Start of EXTRACTED INFORMATION

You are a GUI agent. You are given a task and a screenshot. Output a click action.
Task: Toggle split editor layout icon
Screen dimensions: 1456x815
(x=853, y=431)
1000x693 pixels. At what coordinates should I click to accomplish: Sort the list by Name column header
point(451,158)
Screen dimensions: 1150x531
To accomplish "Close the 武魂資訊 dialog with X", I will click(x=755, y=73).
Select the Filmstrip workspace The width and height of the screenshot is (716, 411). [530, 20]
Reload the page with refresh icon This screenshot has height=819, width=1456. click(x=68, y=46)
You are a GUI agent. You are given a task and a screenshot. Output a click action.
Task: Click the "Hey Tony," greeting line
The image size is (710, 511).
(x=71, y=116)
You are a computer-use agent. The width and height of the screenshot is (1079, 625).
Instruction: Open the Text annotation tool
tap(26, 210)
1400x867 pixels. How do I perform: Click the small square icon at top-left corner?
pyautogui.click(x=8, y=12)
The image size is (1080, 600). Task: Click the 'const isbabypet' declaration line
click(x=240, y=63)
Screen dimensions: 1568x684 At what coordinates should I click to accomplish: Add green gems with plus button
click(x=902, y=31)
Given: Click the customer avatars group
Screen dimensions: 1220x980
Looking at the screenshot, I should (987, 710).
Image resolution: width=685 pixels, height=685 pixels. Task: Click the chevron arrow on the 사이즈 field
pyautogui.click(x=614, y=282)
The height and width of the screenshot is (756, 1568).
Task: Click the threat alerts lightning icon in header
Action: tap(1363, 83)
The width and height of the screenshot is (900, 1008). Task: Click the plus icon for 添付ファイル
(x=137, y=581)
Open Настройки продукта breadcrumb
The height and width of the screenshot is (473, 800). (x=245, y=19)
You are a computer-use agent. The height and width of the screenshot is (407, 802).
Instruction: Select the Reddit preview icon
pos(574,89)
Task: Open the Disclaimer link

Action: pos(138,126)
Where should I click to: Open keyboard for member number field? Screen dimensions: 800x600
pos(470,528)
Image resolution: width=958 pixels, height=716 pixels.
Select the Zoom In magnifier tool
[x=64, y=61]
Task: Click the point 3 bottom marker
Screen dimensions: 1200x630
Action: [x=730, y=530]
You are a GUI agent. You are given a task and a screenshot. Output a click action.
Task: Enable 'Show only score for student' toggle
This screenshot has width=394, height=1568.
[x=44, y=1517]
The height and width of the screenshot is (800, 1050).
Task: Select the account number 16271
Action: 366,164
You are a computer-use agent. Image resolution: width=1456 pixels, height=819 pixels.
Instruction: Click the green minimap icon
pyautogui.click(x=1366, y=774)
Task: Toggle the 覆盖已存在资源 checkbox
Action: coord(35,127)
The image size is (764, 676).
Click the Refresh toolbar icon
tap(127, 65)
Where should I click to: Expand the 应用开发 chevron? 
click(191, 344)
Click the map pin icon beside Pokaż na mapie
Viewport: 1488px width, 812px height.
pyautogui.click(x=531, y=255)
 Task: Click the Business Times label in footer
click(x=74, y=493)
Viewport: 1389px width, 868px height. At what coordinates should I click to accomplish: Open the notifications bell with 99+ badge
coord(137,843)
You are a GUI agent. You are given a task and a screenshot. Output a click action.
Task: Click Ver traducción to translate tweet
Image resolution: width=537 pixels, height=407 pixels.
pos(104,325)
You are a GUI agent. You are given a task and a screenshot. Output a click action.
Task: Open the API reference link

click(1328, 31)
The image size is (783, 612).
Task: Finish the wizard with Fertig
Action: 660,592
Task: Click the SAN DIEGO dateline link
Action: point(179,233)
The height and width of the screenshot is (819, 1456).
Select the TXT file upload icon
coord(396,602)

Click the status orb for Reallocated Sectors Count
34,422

End of EXTRACTED INFORMATION

§ EXERCISE DIRECTIONS:
Output the Source records above as a JSON list of strings, with one string per line and blank lines omitted.

§ ANSWER TO THIS TASK:
[
  "You are a GUI agent. You are given a task and a screenshot. Output a click action.",
  "Task: Toggle split editor layout icon",
  "Screen dimensions: 1456x815",
  "(x=853, y=431)",
  "1000x693 pixels. At what coordinates should I click to accomplish: Sort the list by Name column header",
  "point(451,158)",
  "Screen dimensions: 1150x531",
  "To accomplish \"Close the 武魂資訊 dialog with X\", I will click(x=755, y=73).",
  "Select the Filmstrip workspace The width and height of the screenshot is (716, 411). [530, 20]",
  "Reload the page with refresh icon This screenshot has height=819, width=1456. click(x=68, y=46)",
  "You are a GUI agent. You are given a task and a screenshot. Output a click action.",
  "Task: Click the \"Hey Tony,\" greeting line",
  "The image size is (710, 511).",
  "(x=71, y=116)",
  "You are a computer-use agent. The width and height of the screenshot is (1079, 625).",
  "Instruction: Open the Text annotation tool",
  "tap(26, 210)",
  "1400x867 pixels. How do I perform: Click the small square icon at top-left corner?",
  "pyautogui.click(x=8, y=12)",
  "The image size is (1080, 600). Task: Click the 'const isbabypet' declaration line",
  "click(x=240, y=63)",
  "Screen dimensions: 1568x684 At what coordinates should I click to accomplish: Add green gems with plus button",
  "click(x=902, y=31)",
  "Given: Click the customer avatars group",
  "Screen dimensions: 1220x980",
  "Looking at the screenshot, I should (987, 710).",
  "Image resolution: width=685 pixels, height=685 pixels. Task: Click the chevron arrow on the 사이즈 field",
  "pyautogui.click(x=614, y=282)",
  "The height and width of the screenshot is (756, 1568).",
  "Task: Click the threat alerts lightning icon in header",
  "Action: tap(1363, 83)",
  "The width and height of the screenshot is (900, 1008). Task: Click the plus icon for 添付ファイル",
  "(x=137, y=581)",
  "Open Настройки продукта breadcrumb",
  "The height and width of the screenshot is (473, 800). (x=245, y=19)",
  "You are a computer-use agent. The height and width of the screenshot is (407, 802).",
  "Instruction: Select the Reddit preview icon",
  "pos(574,89)",
  "Task: Open the Disclaimer link",
  "Action: pos(138,126)",
  "Where should I click to: Open keyboard for member number field? Screen dimensions: 800x600",
  "pos(470,528)",
  "Image resolution: width=958 pixels, height=716 pixels.",
  "Select the Zoom In magnifier tool",
  "[x=64, y=61]",
  "Task: Click the point 3 bottom marker",
  "Screen dimensions: 1200x630",
  "Action: [x=730, y=530]",
  "You are a GUI agent. You are given a task and a screenshot. Output a click action.",
  "Task: Enable 'Show only score for student' toggle",
  "This screenshot has width=394, height=1568.",
  "[x=44, y=1517]",
  "The height and width of the screenshot is (800, 1050).",
  "Task: Select the account number 16271",
  "Action: 366,164",
  "You are a computer-use agent. Image resolution: width=1456 pixels, height=819 pixels.",
  "Instruction: Click the green minimap icon",
  "pyautogui.click(x=1366, y=774)",
  "Task: Toggle the 覆盖已存在资源 checkbox",
  "Action: coord(35,127)",
  "The image size is (764, 676).",
  "Click the Refresh toolbar icon",
  "tap(127, 65)",
  "Where should I click to: Expand the 应用开发 chevron? ",
  "click(191, 344)",
  "Click the map pin icon beside Pokaż na mapie",
  "Viewport: 1488px width, 812px height.",
  "pyautogui.click(x=531, y=255)",
  " Task: Click the Business Times label in footer",
  "click(x=74, y=493)",
  "Viewport: 1389px width, 868px height. At what coordinates should I click to accomplish: Open the notifications bell with 99+ badge",
  "coord(137,843)",
  "You are a GUI agent. You are given a task and a screenshot. Output a click action.",
  "Task: Click Ver traducción to translate tweet",
  "Image resolution: width=537 pixels, height=407 pixels.",
  "pos(104,325)",
  "You are a GUI agent. You are given a task and a screenshot. Output a click action.",
  "Task: Open the API reference link",
  "click(1328, 31)",
  "The image size is (783, 612).",
  "Task: Finish the wizard with Fertig",
  "Action: 660,592",
  "Task: Click the SAN DIEGO dateline link",
  "Action: point(179,233)",
  "The height and width of the screenshot is (819, 1456).",
  "Select the TXT file upload icon",
  "coord(396,602)",
  "Click the status orb for Reallocated Sectors Count",
  "34,422"
]